What Is The Difference Between Digital Marketing And Performance Marketing?

JTN Article

What Is The Difference Between Digital Marketing And Performance Marketing?

Every business owner wants their marketing campaigns to perform well. So that would make performance marketing the obvious approach to take, right? The answer isn't as straightforward as you think.

This data-driven strategy is often pursued for its name without consideration of the broader discipline of digital marketing. The two are different, and it can quite literally pay to understand their unique purposes as well as when to use one over the other.

In this article, we explain everything you need to know about performance marketing and its parent digital marketing, comparing both strategies to help you determine which one is best for your business.


  1. Digital Marketing, Defined
  2. Performance Marketing, Defined
  3. Digital Marketing vs. Performance Marketing
  4. How Performance Marketing Can Pay Off
  5. When Performance Marketing Makes the Most Sense
  6. Where Performance Marketing Isn't as Valuable
  7. What You Need to Know Before Getting Started With Performance Marketing

Digital Marketing, Defined

Digital marketing is a broad term that encompasses the variety of activities a company may engage in to promote themselves online. A modern take on traditional marketing - which often makes use of printed ads, physical product displays, and real-world experiences - this discipline reaches audiences through digital channels. The options available to marketers have expanded significantly with technology's evolution and increasing adoption within twenty-first society. Now, it's almost nonsensical go anywhere else but online to reach consumers, who are spending more time on their devices and screens than ever before.

Material to process:
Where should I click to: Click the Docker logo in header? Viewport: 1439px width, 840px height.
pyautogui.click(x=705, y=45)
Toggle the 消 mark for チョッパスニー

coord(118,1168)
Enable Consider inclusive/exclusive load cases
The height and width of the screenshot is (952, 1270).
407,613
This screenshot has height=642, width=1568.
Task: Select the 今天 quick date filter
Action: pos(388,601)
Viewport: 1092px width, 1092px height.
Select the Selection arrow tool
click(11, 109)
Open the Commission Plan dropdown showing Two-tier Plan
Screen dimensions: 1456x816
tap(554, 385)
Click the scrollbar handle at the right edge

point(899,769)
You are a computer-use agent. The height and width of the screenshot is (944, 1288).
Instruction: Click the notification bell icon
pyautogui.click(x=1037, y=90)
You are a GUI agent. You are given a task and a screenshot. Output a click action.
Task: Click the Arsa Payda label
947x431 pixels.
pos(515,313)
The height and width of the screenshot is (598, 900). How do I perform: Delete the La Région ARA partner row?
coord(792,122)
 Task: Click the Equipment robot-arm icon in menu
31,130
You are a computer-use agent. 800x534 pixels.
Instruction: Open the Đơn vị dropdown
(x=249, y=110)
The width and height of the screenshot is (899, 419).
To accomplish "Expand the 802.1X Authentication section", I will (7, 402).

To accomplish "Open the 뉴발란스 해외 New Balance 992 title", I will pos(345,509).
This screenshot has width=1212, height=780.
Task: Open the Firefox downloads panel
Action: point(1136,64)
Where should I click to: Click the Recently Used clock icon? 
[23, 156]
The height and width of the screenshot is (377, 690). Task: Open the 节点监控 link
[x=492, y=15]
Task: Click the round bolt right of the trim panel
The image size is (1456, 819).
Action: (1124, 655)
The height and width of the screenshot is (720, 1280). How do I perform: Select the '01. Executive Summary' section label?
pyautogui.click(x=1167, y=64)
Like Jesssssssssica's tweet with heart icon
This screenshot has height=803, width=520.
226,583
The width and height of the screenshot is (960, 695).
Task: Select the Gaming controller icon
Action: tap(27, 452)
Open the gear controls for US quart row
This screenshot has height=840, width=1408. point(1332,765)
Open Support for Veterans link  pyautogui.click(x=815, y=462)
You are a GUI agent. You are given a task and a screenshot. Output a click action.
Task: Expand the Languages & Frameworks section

Required actions:
1. From the article on digital and performance marketing, output the passage starting with "This data-driven strategy" and going on through "for your business.", copied exactly.
2. Return these lines from the rows exactly, starting with the line with "Click the scrollbar handle at the right edge" and going on through the line with "(x=249, y=110)".

Expected responses:
1.
This data-driven strategy is often pursued for its name without consideration of the broader discipline of digital marketing. The two are different, and it can quite literally pay to understand their unique purposes as well as when to use one over the other.

In this article, we explain everything you need to know about performance marketing and its parent digital marketing, comparing both strategies to help you determine which one is best for your business.

2.
Click the scrollbar handle at the right edge

point(899,769)
You are a computer-use agent. The height and width of the screenshot is (944, 1288).
Instruction: Click the notification bell icon
pyautogui.click(x=1037, y=90)
You are a GUI agent. You are given a task and a screenshot. Output a click action.
Task: Click the Arsa Payda label
947x431 pixels.
pos(515,313)
The height and width of the screenshot is (598, 900). How do I perform: Delete the La Région ARA partner row?
coord(792,122)
 Task: Click the Equipment robot-arm icon in menu
31,130
You are a computer-use agent. 800x534 pixels.
Instruction: Open the Đơn vị dropdown
(x=249, y=110)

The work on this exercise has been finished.